Abstract
Background/Aim: SLC9A9 plays an oncogenic role in esophageal squamous carcinoma and glioblastoma. Herein, we showed an oncogenic function of SLC9A9 in colorectal cancer (CRC). Materials and Methods: We examined SLC9A9 expression in CRC specimens by immunohistochemistry. In CRC tissues, the relationship between SLC9A9 expression and clinicopathological factors was further elucidated by quantitative real-time polymerase chain reaction (qRT-PCR) and gene set enrichment analysis (GSEA). In vitro, we performed knockdown and overexpression experiments. Results: SLC9A9 was overexpressed in CRC specimens. In clinicopathological analysis of our cohort, high SLC9A9 expression increased liver metastasis and was correlated with worse prognoses in two cohorts. A significantly positive relationship between SLC9A9 and EGFR was revealed. While knockdown of SLC9A9 suppressed proliferation and anchorage-independent growth, up-regulation of SLC9A9 promoted proliferation and anchorage-independent growth in vitro. Conclusion: SLC9A9 has an oncogenic function by being related to EGFR signaling, suggesting SLC9A9 may be a novel prognostic indicator and a therapeutic target in CRC.
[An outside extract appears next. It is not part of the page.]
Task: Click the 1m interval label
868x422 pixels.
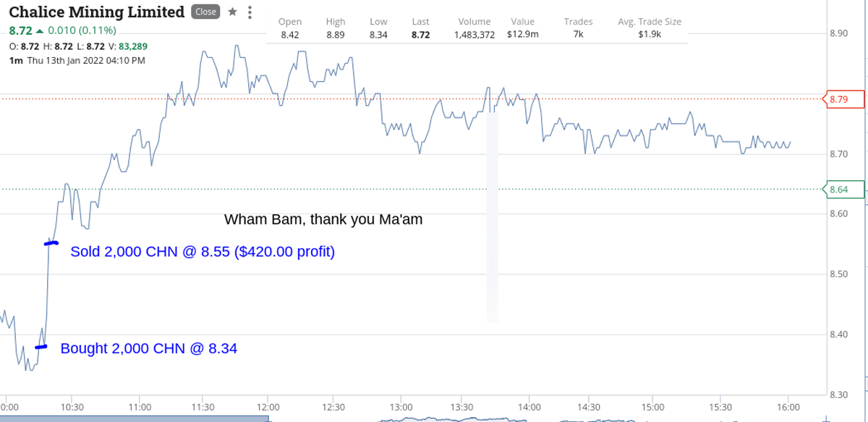Action: click(16, 61)
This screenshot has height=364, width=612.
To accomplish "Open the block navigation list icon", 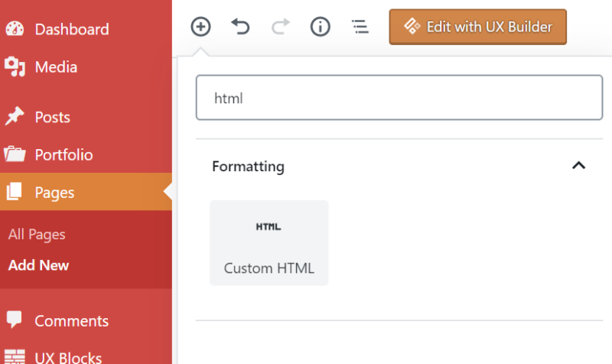I will [x=360, y=27].
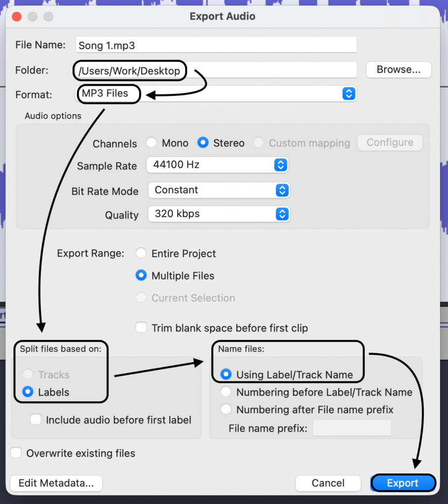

Colorectal cancer (CRC) is one of the most common cancers worldwide and the second leading cause of cancer-related deaths in developed countries, with the majority of deaths being attributed to distant metastasis (1). While the 5-year survival rate of patients with local CRC is about 80%, that of patients with cancer metastasis is still only 10-20% (2). Therefore, it is necessary to identify a novel biomarker for cancer progression and metastasis, one that could also be a useful therapeutic target in CRC.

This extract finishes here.